= Tisicrates of Sicyon =

Ancient Greek sculptor

Tisicrates (also spelled Tisikrates,Teisicrates, and Teisikrates; Τισικράτης or Τεισικράτης) was a sculptor from Sicyon. Ancient sources associate him with the school of Lysippus, and Pliny the Elder introduces him in a way that leaves some uncertainty over whether he was a pupil of Lysippus himself or of Lysippus's son Euthycrates. Most writers, however, list him as a disciple of Euthycrates.

Ancient writers describe his style as close to that of Lysippus. According to Pliny the Elder, several of Tisicrates statues were so similar to those of Lysippus that they were difficult to tell apart.

Tisicrates was also the father of the painter Arcesilaus, and either he or Euthycrates was the teacher of Xenokrates of Sicyon.

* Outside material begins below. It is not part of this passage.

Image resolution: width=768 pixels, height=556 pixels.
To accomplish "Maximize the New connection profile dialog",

His excellence was especially noted in equestrian groups, and Pliny remarks of the statue of Peucestes that he was "dignus tanta gloria" ("worthy of such great renown").

Pliny mentions the below works by Tisicrates:

- Aged Theban

- King Demetrius

- Peucestes

- A two-horse chariot (Biga (chariot)), and later the artist Piston added a woman to it.

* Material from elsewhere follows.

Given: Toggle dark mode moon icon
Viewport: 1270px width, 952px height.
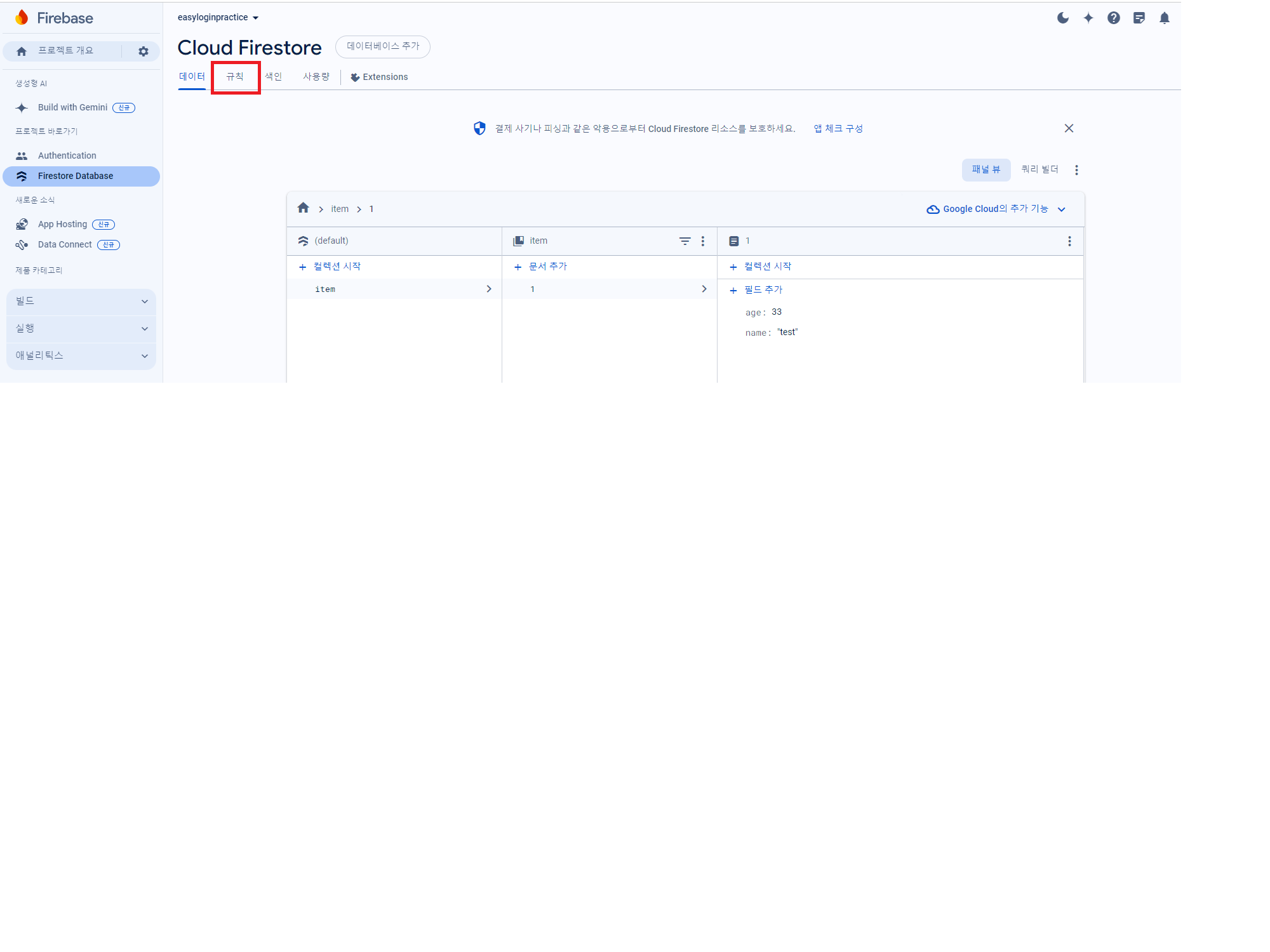Looking at the screenshot, I should pos(1062,18).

In a passage of Pliny (Nat. 34.8.12), some editions give the name as Tisicratis, but this reading is based solely on a conjecture by the editor Gronovius. A later scholar, Sillig, suggested that the correct name is actually Amphicratis, a reading confirmed by the Bamberg manuscript. Therefore, the appearance of Tisicrates in this passage is likely a copyist or editorial error rather than a reference to the sculptor himself.

A marble sculpture found near Albano bears the signature "ΤΕΙΣΙΚΡΑΤΗΣ ΕΠΟΙΕΙ" ("Teisicrates made this"), which may indicate a second sculptor named Tisicrates. Scholar M. Raoul-Rochette considered it almost certainly a different individual. However, it is also possible that the marble is simply a copy of a bronze work by the Tisicrates of Sicyon. The spelling ΤΕΙΣΙΚΡΑΤΗΣ (with EI) is a known variant in Greek names and therefore does not, by itself, prove that it refers to a different sculptor.